Qui porte le texte, et où il en est
La proposition de loi « visant à moderniser et rééquilibrer le fonctionnement du titre-restaurant » a été déposée à l'Assemblée nationale début juin 2026 par le député Christophe Naegelen (groupe Liot). À ce stade, elle a seulement été déposée et renvoyée en commission : elle n'est ni votée ni adoptée. Son examen en séance est attendu à la rentrée, en septembre. Rien n'est donc acté : les mesures ci-dessous ne s'appliqueront que si la loi est adoptée puis promulguée.
Le supermarché, cette fois pour de bon ?
Depuis 2022, une dérogation permet d'acheter avec ses titres tous les produits alimentaires en grande surface, y compris non directement consommables (pâtes, riz, farine…). Mais cette autorisation est temporaire et expire le 31 décembre 2026 (Service-public). La proposition de loi veut la pérenniser — sauf, en principe, pour l'alcool, la confiserie et les aliments infantiles. En cas d'échec du texte, la possibilité tomberait fin 2026.
Le paiement le dimanche
Aujourd'hui, les titres sont surtout utilisables du lundi au samedi, l'usage le dimanche relevant d'une dérogation pour les salariés travaillant ce jour-là. Le texte prévoit d'ouvrir l'utilisation le dimanche, selon des modalités qui seraient précisées par décret.
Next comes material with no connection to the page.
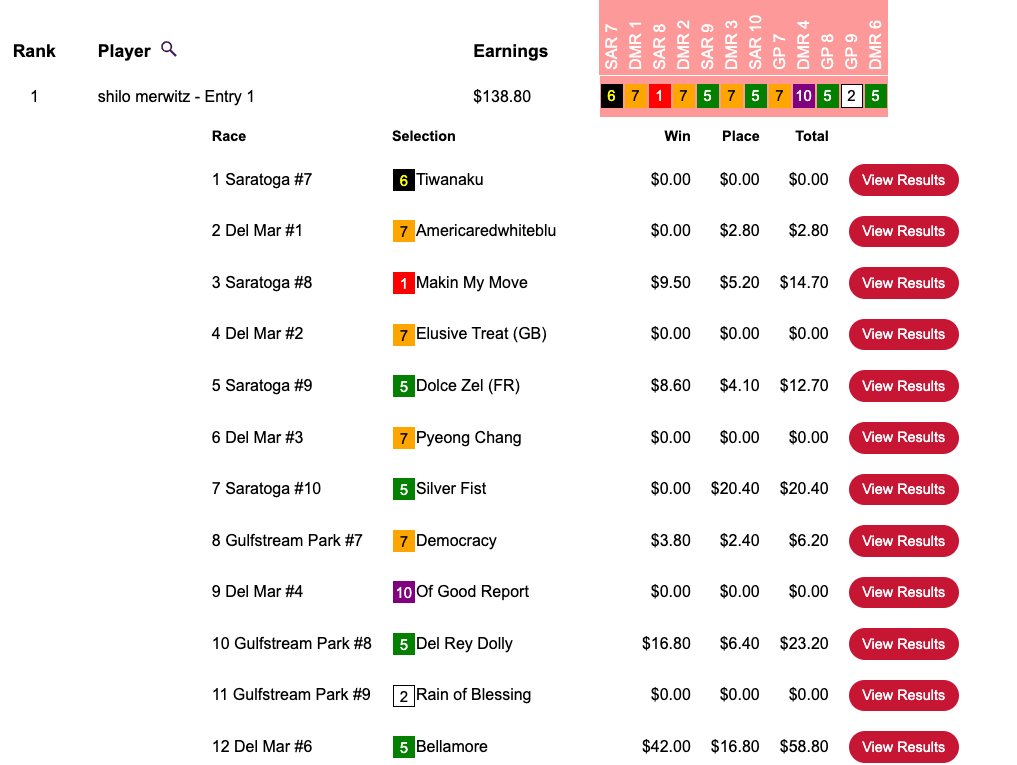
Task: Click the SAR 7 race column header
Action: (611, 50)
La fin du papier visée pour 2028
Autre grand volet : la fin de l'émission des titres au format papier, au profit du tout-dématérialisé (carte, application), avec une entrée en vigueur visée au 1er janvier 2028. La bascule serait progressive ; le calendrier exact d'extinction des derniers carnets papier reste à préciser.
Le plafond, lui, ne bouge pas
Le plafond d'utilisation reste fixé à 25 € par jour en 2026, et la proposition de loi ne le modifie pas. Attention à une confusion répandue : l'idée d'un double plafond « 25 € au restaurant / 15 € en grande distribution » est une revendication du secteur de la restauration (UMIH), pas une disposition du texte. Côté fiscalité, le montant maximum exonéré par titre s'établit à 7,32 € en 2026.
Deux mesures de plus
Le texte veut aussi autoriser le don des titres non utilisés aux associations d'aide alimentaire, et renforcer la transparence sur les commissions prélevées par les émetteurs.
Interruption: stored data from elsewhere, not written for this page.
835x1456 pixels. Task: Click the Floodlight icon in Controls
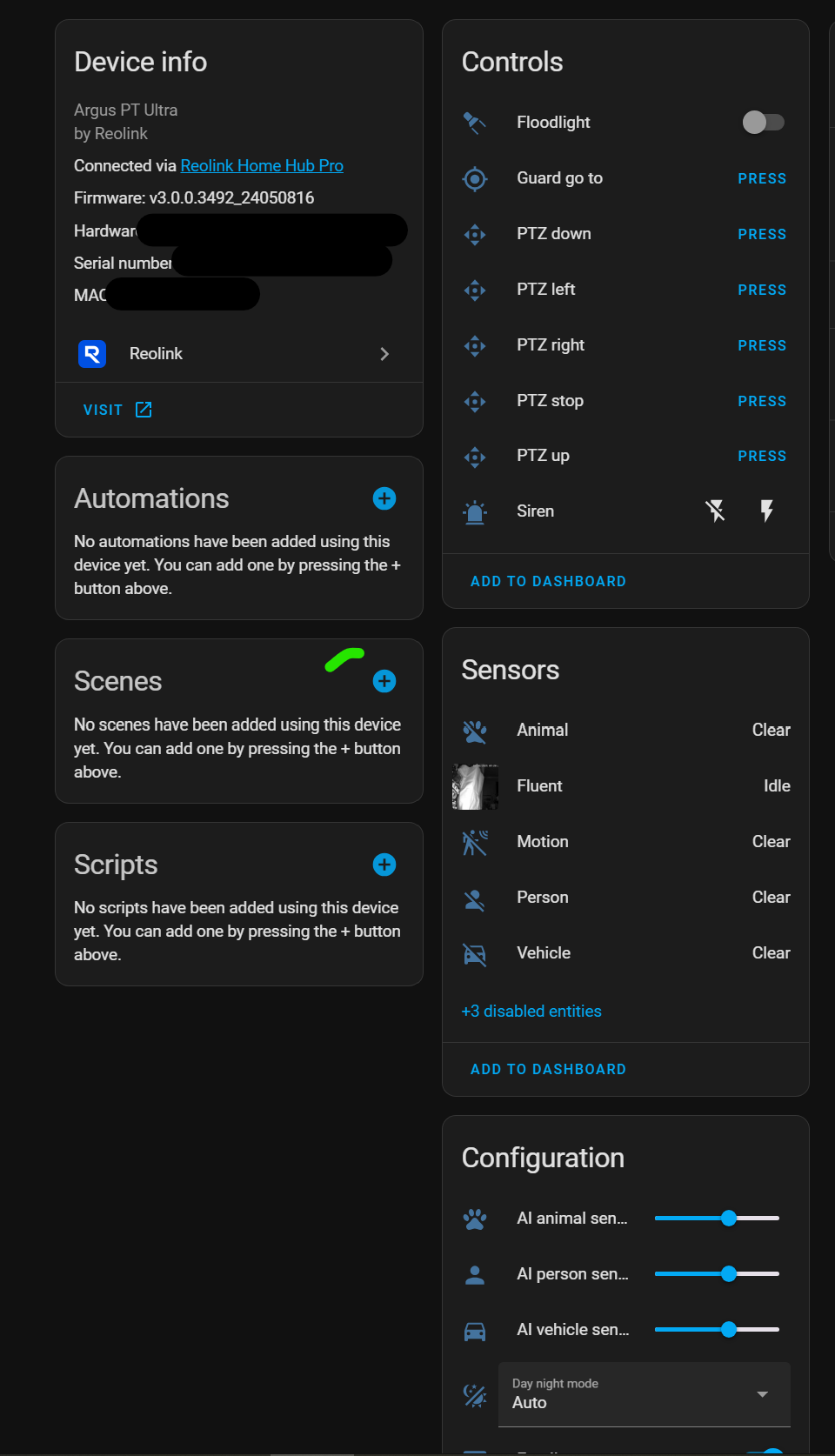click(475, 123)
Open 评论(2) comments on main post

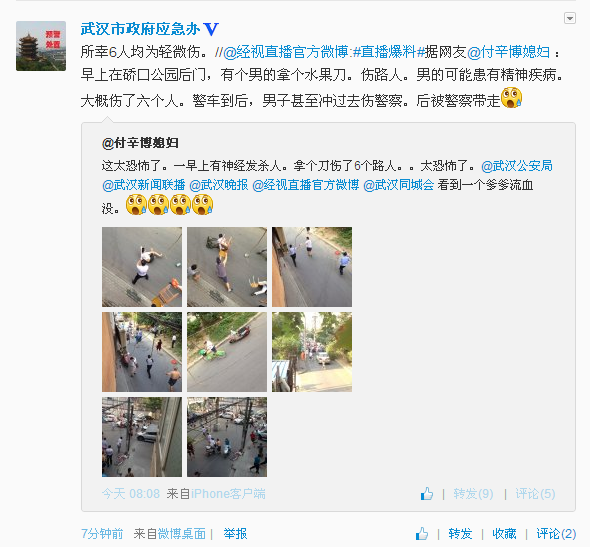tap(556, 533)
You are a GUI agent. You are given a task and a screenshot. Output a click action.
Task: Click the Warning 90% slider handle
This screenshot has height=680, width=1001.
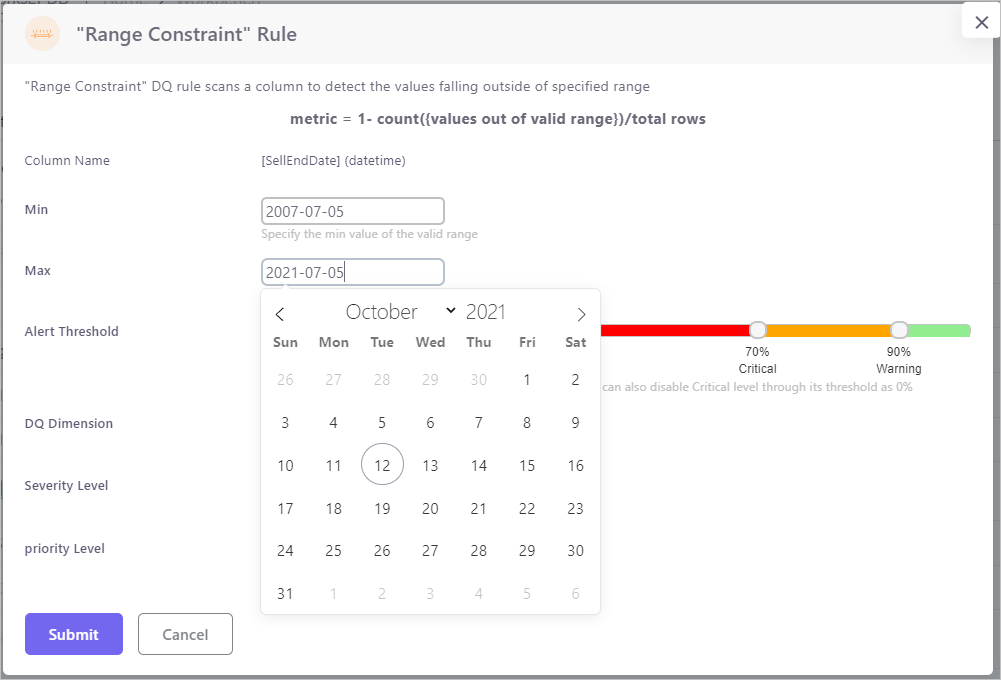pyautogui.click(x=899, y=330)
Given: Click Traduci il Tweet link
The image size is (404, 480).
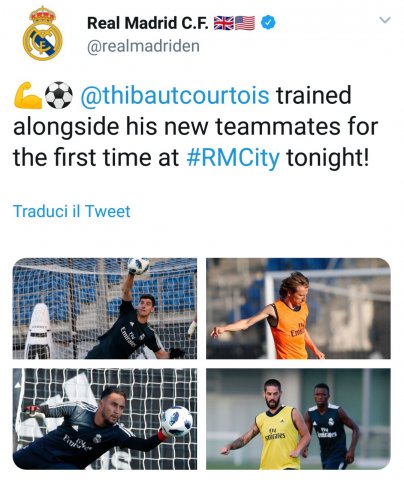Looking at the screenshot, I should coord(71,211).
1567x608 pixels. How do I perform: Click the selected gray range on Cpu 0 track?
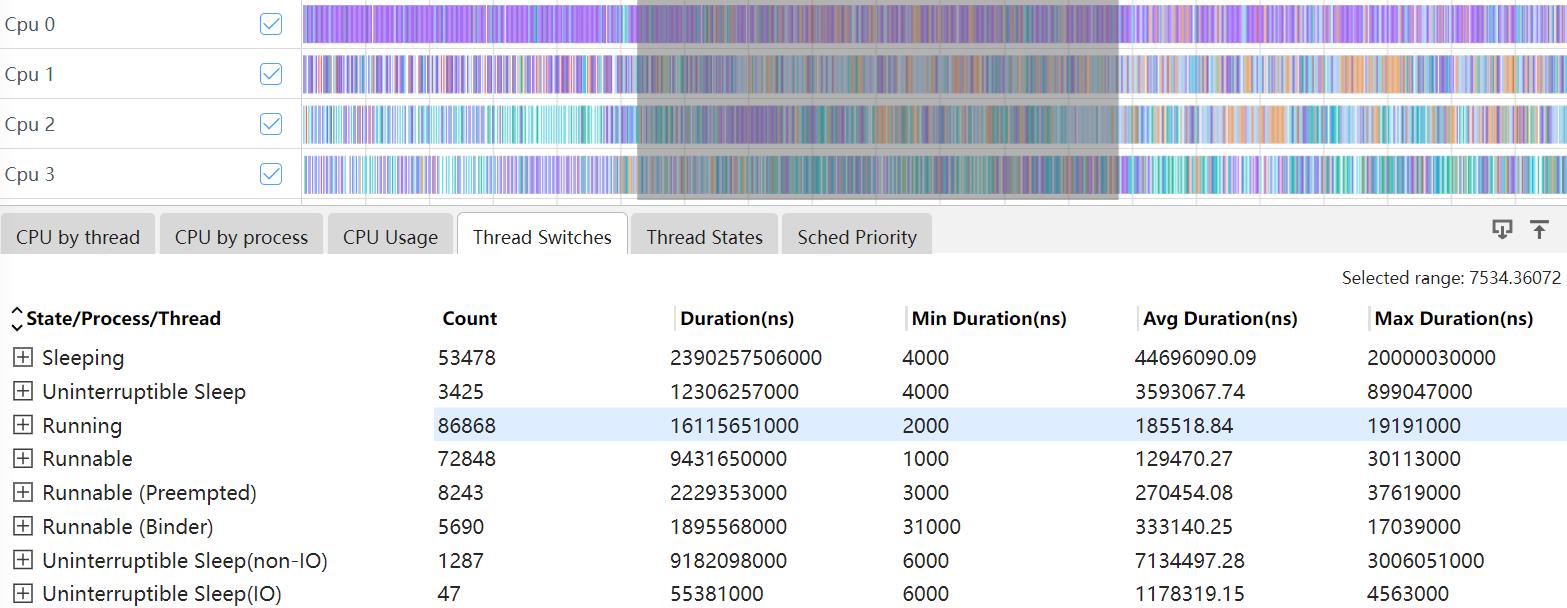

À retenir pour votre porte-monnaie
Si la loi passe à l'automne : courses au supermarché maintenues au-delà de 2026, paiement le dimanche ouvert, et papier appelé à disparaître d'ici 2028. Tant qu'elle n'est pas adoptée, la seule échéance certaine reste l'expiration de la dérogation supermarché au 31 décembre 2026. ActuBrief suivra la navette parlementaire.